### What this task involves
Please copy out each of the records below word for word, keeping every line in its original order.

### Data for this exercise
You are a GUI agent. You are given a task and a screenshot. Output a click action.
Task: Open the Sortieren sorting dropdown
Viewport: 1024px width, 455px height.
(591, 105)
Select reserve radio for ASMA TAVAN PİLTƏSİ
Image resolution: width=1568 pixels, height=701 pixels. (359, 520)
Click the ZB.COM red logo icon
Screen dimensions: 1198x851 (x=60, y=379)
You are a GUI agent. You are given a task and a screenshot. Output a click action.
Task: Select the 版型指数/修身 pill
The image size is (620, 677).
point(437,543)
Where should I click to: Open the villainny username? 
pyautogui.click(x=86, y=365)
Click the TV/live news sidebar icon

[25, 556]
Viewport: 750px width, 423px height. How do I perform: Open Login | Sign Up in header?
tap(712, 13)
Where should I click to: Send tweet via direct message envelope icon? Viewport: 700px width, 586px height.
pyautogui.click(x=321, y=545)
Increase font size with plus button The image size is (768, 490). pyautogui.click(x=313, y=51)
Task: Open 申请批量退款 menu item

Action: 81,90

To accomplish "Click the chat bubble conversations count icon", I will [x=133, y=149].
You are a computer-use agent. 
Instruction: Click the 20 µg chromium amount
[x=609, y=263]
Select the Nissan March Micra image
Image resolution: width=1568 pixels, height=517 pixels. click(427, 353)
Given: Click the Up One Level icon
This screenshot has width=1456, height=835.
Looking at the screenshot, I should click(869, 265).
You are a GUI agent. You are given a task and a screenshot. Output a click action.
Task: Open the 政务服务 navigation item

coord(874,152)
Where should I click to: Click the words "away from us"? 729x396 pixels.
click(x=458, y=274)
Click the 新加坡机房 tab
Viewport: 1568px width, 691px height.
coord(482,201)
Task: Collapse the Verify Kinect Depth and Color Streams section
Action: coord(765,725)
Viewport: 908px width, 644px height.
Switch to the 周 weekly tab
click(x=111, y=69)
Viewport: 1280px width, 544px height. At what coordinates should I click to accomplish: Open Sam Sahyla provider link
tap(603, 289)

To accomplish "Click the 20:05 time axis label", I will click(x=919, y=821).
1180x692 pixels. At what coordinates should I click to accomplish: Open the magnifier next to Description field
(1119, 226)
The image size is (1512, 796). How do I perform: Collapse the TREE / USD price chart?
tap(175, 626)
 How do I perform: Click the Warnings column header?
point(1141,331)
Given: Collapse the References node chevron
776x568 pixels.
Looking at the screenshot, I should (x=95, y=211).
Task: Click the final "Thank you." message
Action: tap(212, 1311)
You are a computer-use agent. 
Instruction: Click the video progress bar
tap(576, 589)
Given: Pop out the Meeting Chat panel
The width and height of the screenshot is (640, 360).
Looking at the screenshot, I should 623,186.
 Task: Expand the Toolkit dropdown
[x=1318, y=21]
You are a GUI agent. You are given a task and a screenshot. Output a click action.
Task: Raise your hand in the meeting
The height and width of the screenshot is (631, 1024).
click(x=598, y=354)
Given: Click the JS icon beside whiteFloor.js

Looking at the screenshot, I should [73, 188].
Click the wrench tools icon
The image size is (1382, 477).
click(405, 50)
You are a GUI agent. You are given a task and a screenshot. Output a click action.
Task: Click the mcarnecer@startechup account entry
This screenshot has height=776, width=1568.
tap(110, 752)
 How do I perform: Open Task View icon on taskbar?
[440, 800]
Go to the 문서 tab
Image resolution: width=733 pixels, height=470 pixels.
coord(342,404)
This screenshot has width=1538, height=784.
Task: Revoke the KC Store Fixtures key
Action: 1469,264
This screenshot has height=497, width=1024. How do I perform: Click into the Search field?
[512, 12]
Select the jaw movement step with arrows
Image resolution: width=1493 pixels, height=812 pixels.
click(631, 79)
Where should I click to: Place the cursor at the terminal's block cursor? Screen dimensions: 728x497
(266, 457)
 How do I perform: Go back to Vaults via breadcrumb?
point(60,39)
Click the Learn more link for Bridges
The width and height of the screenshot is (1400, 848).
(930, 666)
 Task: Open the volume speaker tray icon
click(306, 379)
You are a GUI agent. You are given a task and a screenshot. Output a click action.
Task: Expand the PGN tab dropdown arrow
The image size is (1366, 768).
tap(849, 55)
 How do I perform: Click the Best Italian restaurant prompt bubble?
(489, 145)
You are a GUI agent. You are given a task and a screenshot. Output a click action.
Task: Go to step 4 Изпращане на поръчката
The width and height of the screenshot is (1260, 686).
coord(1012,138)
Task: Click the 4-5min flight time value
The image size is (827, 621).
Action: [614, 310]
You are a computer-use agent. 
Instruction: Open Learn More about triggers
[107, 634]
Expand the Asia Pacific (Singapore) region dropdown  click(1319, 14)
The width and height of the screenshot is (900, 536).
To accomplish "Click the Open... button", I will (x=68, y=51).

### The solution
You are a GUI agent. You are given a task and a screenshot. Output a click action.
Task: Open the Sortieren sorting dropdown
Viewport: 1024px width, 455px height.
(591, 105)
Select reserve radio for ASMA TAVAN PİLTƏSİ
Image resolution: width=1568 pixels, height=701 pixels. (359, 520)
Click the ZB.COM red logo icon
Screen dimensions: 1198x851 (x=60, y=379)
You are a GUI agent. You are given a task and a screenshot. Output a click action.
Task: Select the 版型指数/修身 pill
The image size is (620, 677).
point(437,543)
Where should I click to: Open the villainny username? 
pyautogui.click(x=86, y=365)
Click the TV/live news sidebar icon

[25, 556]
Viewport: 750px width, 423px height. How do I perform: Open Login | Sign Up in header?
tap(712, 13)
Where should I click to: Send tweet via direct message envelope icon? Viewport: 700px width, 586px height.
pyautogui.click(x=321, y=545)
Increase font size with plus button The image size is (768, 490). pyautogui.click(x=313, y=51)
Task: Open 申请批量退款 menu item

Action: 81,90

To accomplish "Click the chat bubble conversations count icon", I will [x=133, y=149].
You are a computer-use agent. 
Instruction: Click the 20 µg chromium amount
[x=609, y=263]
Select the Nissan March Micra image
Image resolution: width=1568 pixels, height=517 pixels. click(427, 353)
Given: Click the Up One Level icon
This screenshot has width=1456, height=835.
Looking at the screenshot, I should click(869, 265).
You are a GUI agent. You are given a task and a screenshot. Output a click action.
Task: Open the 政务服务 navigation item

coord(874,152)
Where should I click to: Click the words "away from us"? 729x396 pixels.
click(x=458, y=274)
Click the 新加坡机房 tab
Viewport: 1568px width, 691px height.
coord(482,201)
Task: Collapse the Verify Kinect Depth and Color Streams section
Action: coord(765,725)
Viewport: 908px width, 644px height.
Switch to the 周 weekly tab
click(x=111, y=69)
Viewport: 1280px width, 544px height. At what coordinates should I click to accomplish: Open Sam Sahyla provider link
tap(603, 289)

To accomplish "Click the 20:05 time axis label", I will click(x=919, y=821).
1180x692 pixels. At what coordinates should I click to accomplish: Open the magnifier next to Description field
(1119, 226)
The image size is (1512, 796). How do I perform: Collapse the TREE / USD price chart?
tap(175, 626)
 How do I perform: Click the Warnings column header?
point(1141,331)
Given: Collapse the References node chevron
776x568 pixels.
Looking at the screenshot, I should (x=95, y=211).
Task: Click the final "Thank you." message
Action: tap(212, 1311)
You are a computer-use agent. 
Instruction: Click the video progress bar
tap(576, 589)
Given: Pop out the Meeting Chat panel
The width and height of the screenshot is (640, 360).
Looking at the screenshot, I should 623,186.
 Task: Expand the Toolkit dropdown
[x=1318, y=21]
You are a GUI agent. You are given a task and a screenshot. Output a click action.
Task: Raise your hand in the meeting
The height and width of the screenshot is (631, 1024).
click(x=598, y=354)
Given: Click the JS icon beside whiteFloor.js

Looking at the screenshot, I should [73, 188].
Click the wrench tools icon
The image size is (1382, 477).
click(405, 50)
You are a GUI agent. You are given a task and a screenshot. Output a click action.
Task: Click the mcarnecer@startechup account entry
This screenshot has height=776, width=1568.
tap(110, 752)
 How do I perform: Open Task View icon on taskbar?
[440, 800]
Go to the 문서 tab
Image resolution: width=733 pixels, height=470 pixels.
coord(342,404)
This screenshot has width=1538, height=784.
Task: Revoke the KC Store Fixtures key
Action: 1469,264
This screenshot has height=497, width=1024. How do I perform: Click into the Search field?
[512, 12]
Select the jaw movement step with arrows
Image resolution: width=1493 pixels, height=812 pixels.
click(631, 79)
Where should I click to: Place the cursor at the terminal's block cursor? Screen dimensions: 728x497
(266, 457)
 How do I perform: Go back to Vaults via breadcrumb?
point(60,39)
Click the Learn more link for Bridges
The width and height of the screenshot is (1400, 848).
(930, 666)
 Task: Open the volume speaker tray icon
click(306, 379)
You are a GUI agent. You are given a task and a screenshot. Output a click action.
Task: Expand the PGN tab dropdown arrow
The image size is (1366, 768).
tap(849, 55)
 How do I perform: Click the Best Italian restaurant prompt bubble?
(489, 145)
You are a GUI agent. You are given a task and a screenshot. Output a click action.
Task: Go to step 4 Изпращане на поръчката
The width and height of the screenshot is (1260, 686).
coord(1012,138)
Task: Click the 4-5min flight time value
The image size is (827, 621).
Action: [614, 310]
You are a computer-use agent. 
Instruction: Open Learn More about triggers
[107, 634]
Expand the Asia Pacific (Singapore) region dropdown  click(1319, 14)
The width and height of the screenshot is (900, 536).
To accomplish "Click the Open... button", I will (x=68, y=51).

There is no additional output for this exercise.